Acción 4: La Pregunta Transformadora Cada día, antes de dar una instrucción, pregúntate: «¿Esta persona entiende por qué esto importa?» Si la respuesta es no, cambia la conversación.

Lo que Viene Después

La transformación cultural no sucede con un clic. Sucede con mil decisiones pequeñas y conscientes que, acumuladas, crean un campo gravitacional diferente.

Tu equipo está esperando. No esperando instrucciones. Esperando que alguien les recuerde que su trabajo tiene alma. Que su esfuerzo construye legado. Que ellos no son piezas intercambiables en una maquinaria fría.

Son jardineros.

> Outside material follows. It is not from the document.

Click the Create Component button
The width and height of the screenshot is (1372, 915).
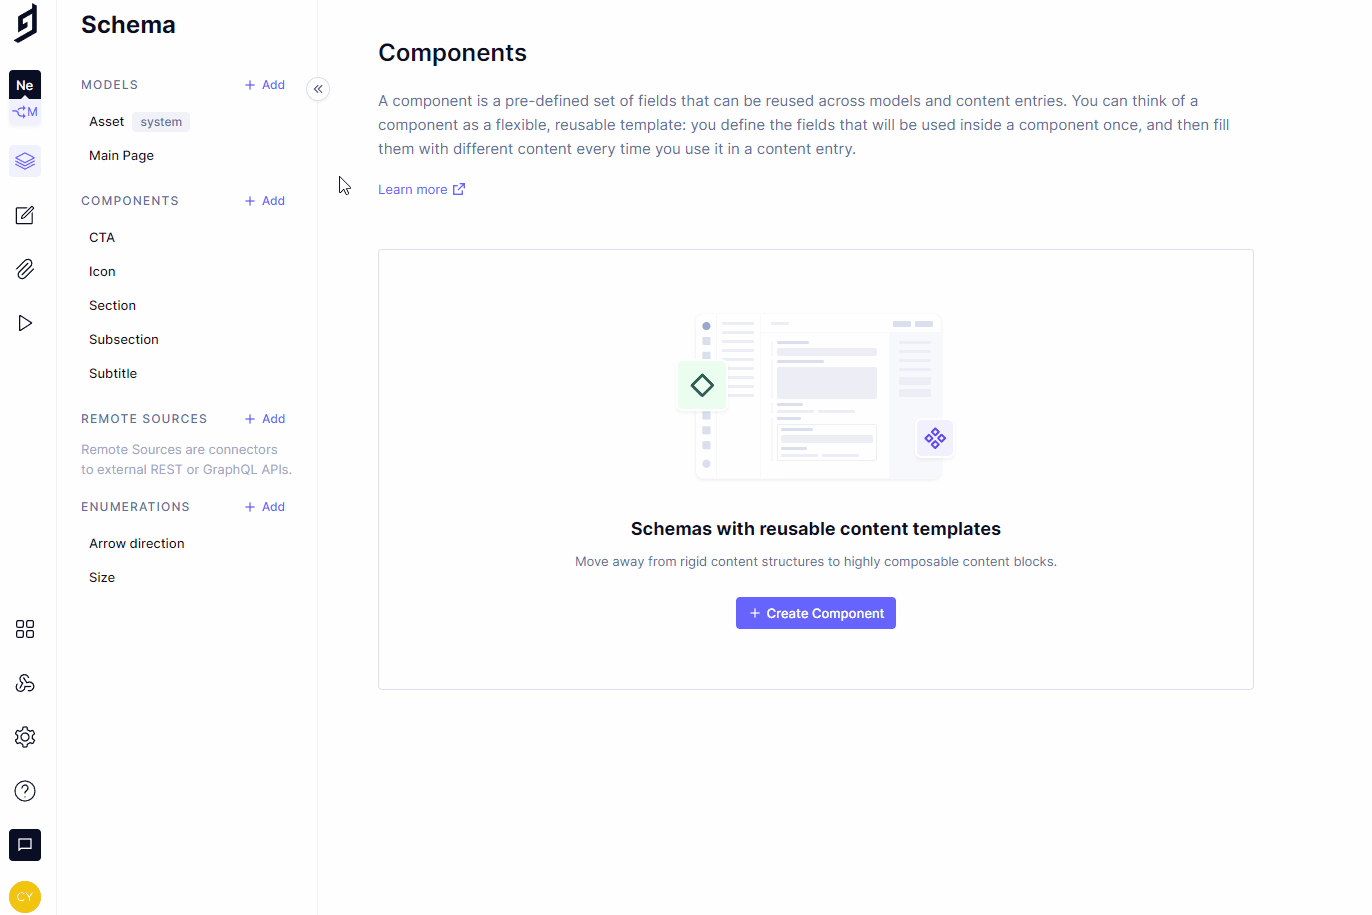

Y tú eres quien debe recordarles por qué cada semilla que plantan importa.

En la próxima entrega, te revelaré el framework exacto que uso con líderes de organizaciones transformadoras para mapear y activar el propósito en cada nivel operativo. Pero primero, necesito que hagas estas cuatro acciones.

Porque leer sin actuar es solo entretenimiento intelectual.

Y tú no viniste aquí a entretenerte. Viniste a transformar.

¿Estás listo para recordarle a tu equipo por qué existen?

—Fredy Serna Mejía


P.D.: La pregunta más importante no es «¿cuándo empiezo?» Es «¿qué está costándome no hacerlo ya?»